Stuff you wish people wouldn’t tell you: I am reliably informed that all the 14-25-year-old Spanish gents I know have gone American, just long of the Brazilian oven-ready chicken look. But I have chosen not to pass this crucial information on to the Lord, who on the Last Day, which must be quite soon, may absentmindedly assume (Isaiah 7) that He has marked them in this way, and come to the corresponding conclusion – shaggy sheep right, calvous cabras left:
God spoke again to Ahaz. This time he said, “Ask for a sign from your God. Ask anything. Be extravagant. Ask for the moon!”
But Ahaz said, “I’d never do that. I’d never make demands like that on God!”
So Isaiah told him, “Then listen to this, government of David! It’s bad enough that you make people tired with your pious, timid hypocrisies, but now you’re making God tired. So the Master is going to give you a sign anyway. Watch for this: A girl who is presently a virgin will get pregnant. She’ll bear a son and name him Immanuel (God-With-Us). By the time the child is twelve years old, able to make moral decisions, the threat of war will be over. Relax, those two kings that have you so worried will be out of the picture. But also be warned: God will bring on you and your people and your government a judgment worse than anything since the time the kingdom split, when Ephraim left Judah. The king of Assyria is coming!”
That’s when God will whistle for the flies at the headwaters of Egypt’s Nile, and whistle for the bees in the land of Assyria. They’ll come and infest every nook and cranny of this country. There’ll be no getting away from them.
And that’s when the Master will take the razor rented from across the Euphrates—the king of Assyria no less!—and shave the hair off your heads and genitals, leaving you shamed, exposed, and denuded. He’ll shave off your beards while he’s at it.
It will be a time when survivors will count themselves lucky to have a cow and a couple of sheep.

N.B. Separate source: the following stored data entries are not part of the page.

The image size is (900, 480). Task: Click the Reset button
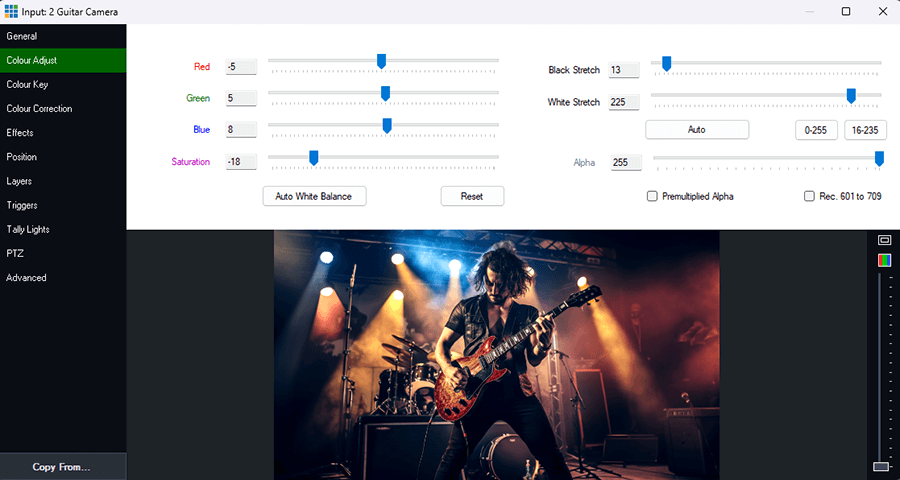click(x=472, y=196)
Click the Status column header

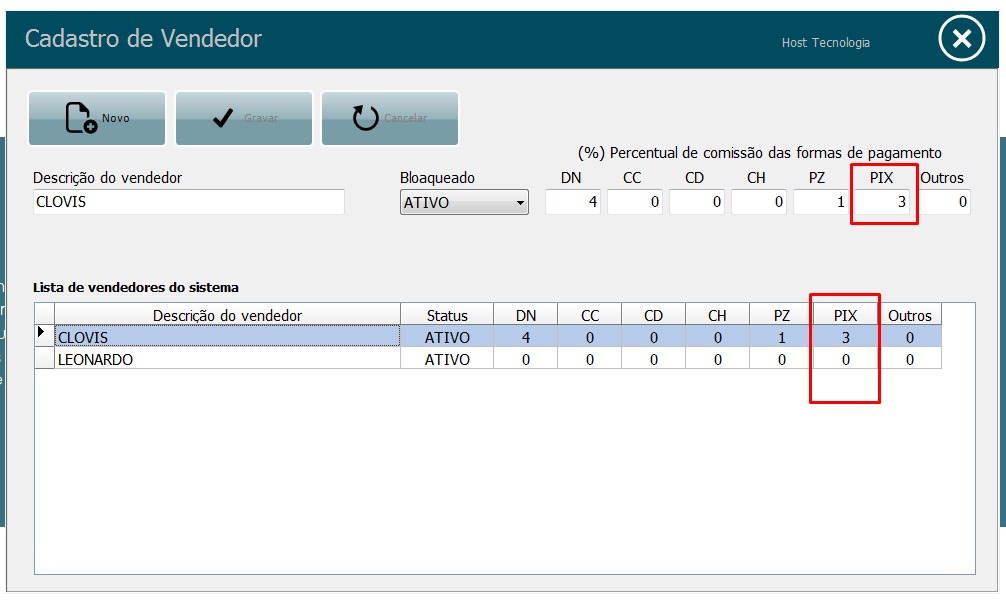446,315
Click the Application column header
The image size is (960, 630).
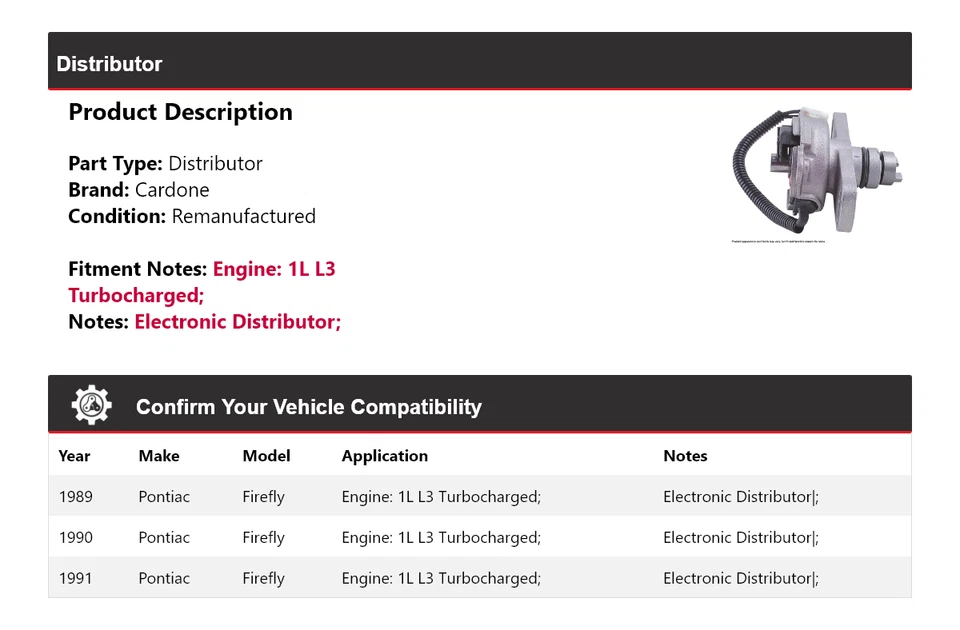click(384, 456)
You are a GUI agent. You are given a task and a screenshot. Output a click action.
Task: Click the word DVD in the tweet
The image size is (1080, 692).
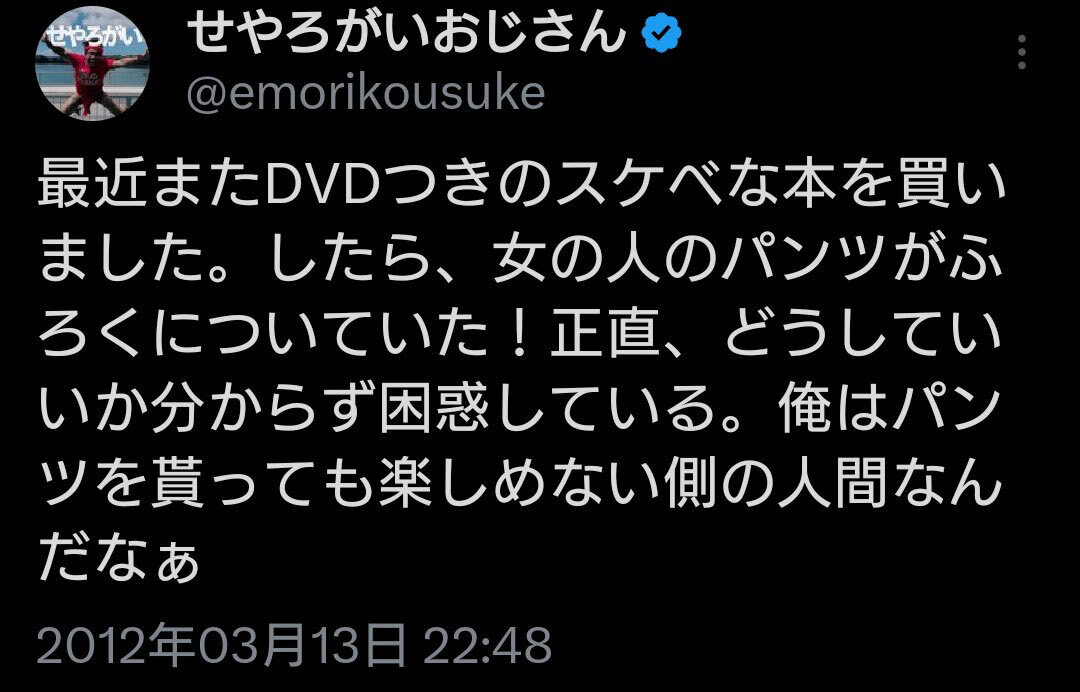click(x=318, y=185)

At least they’ll have plenty of milk! Whoever’s left in the land will learn to make do with the simplest foods—curds, whey, and honey.
But that’s not the end of it. This country that used to be covered with fine vineyards—thousands of them, worth millions!—will revert to a weed patch. Weeds and thornbushes everywhere! Good for nothing except, perhaps, hunting rabbits. Cattle and sheep will forage as best they can in the fields of weeds—but there won’t be a trace of all those fertile and well-tended gardens and fields.

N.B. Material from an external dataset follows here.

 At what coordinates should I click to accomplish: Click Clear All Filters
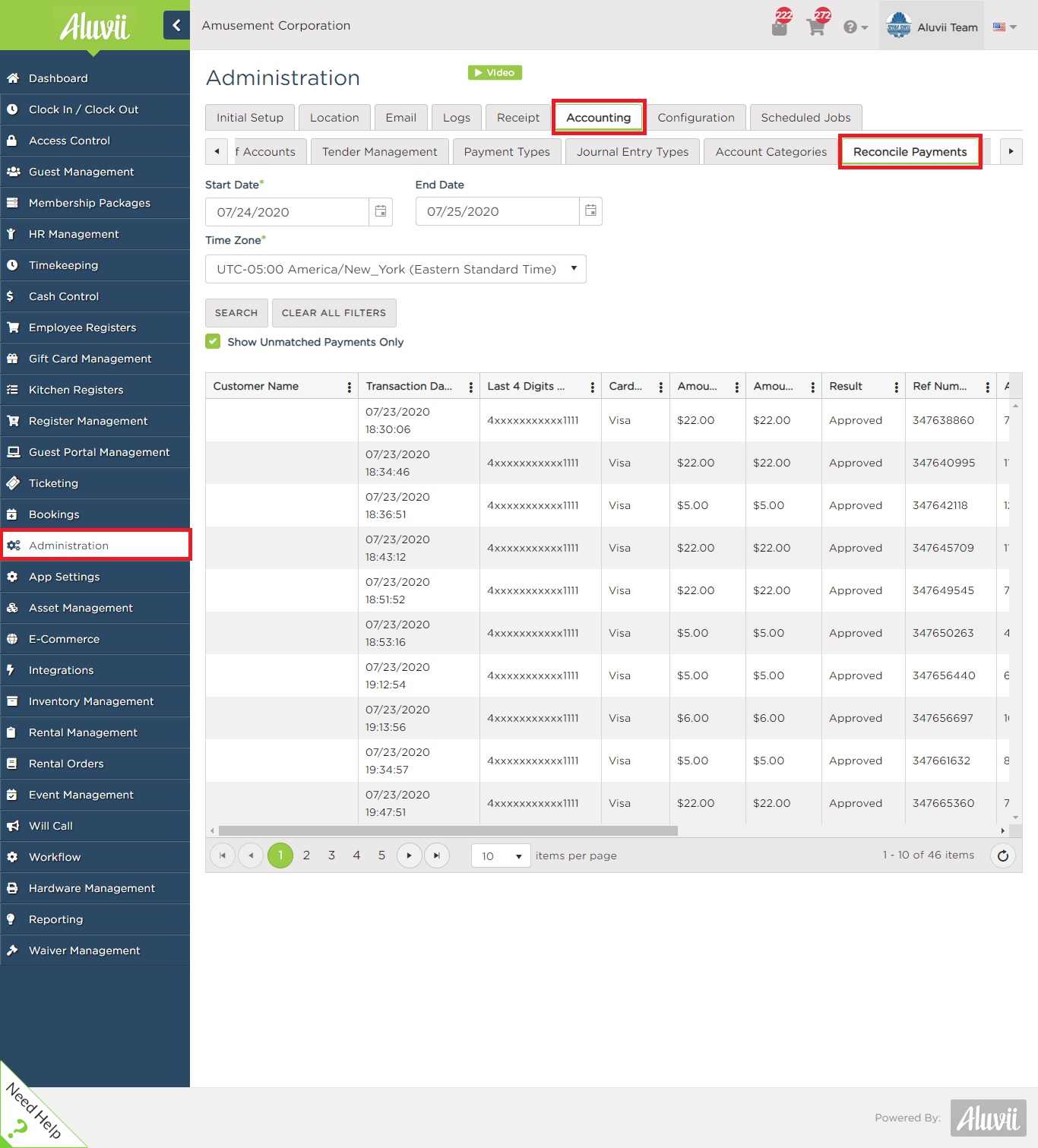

Curiously this is mistranslated in many early vernacular versions (eg Luther, King James, Reina Valera) as head and foot hair, which must have fazed some early modern travellers to the Middle East. I rather like The Message, whatever it is.
My secondary school maths teacher had hair on the palms of his hands and would probably have been happier and more successful as a Tarzan extra.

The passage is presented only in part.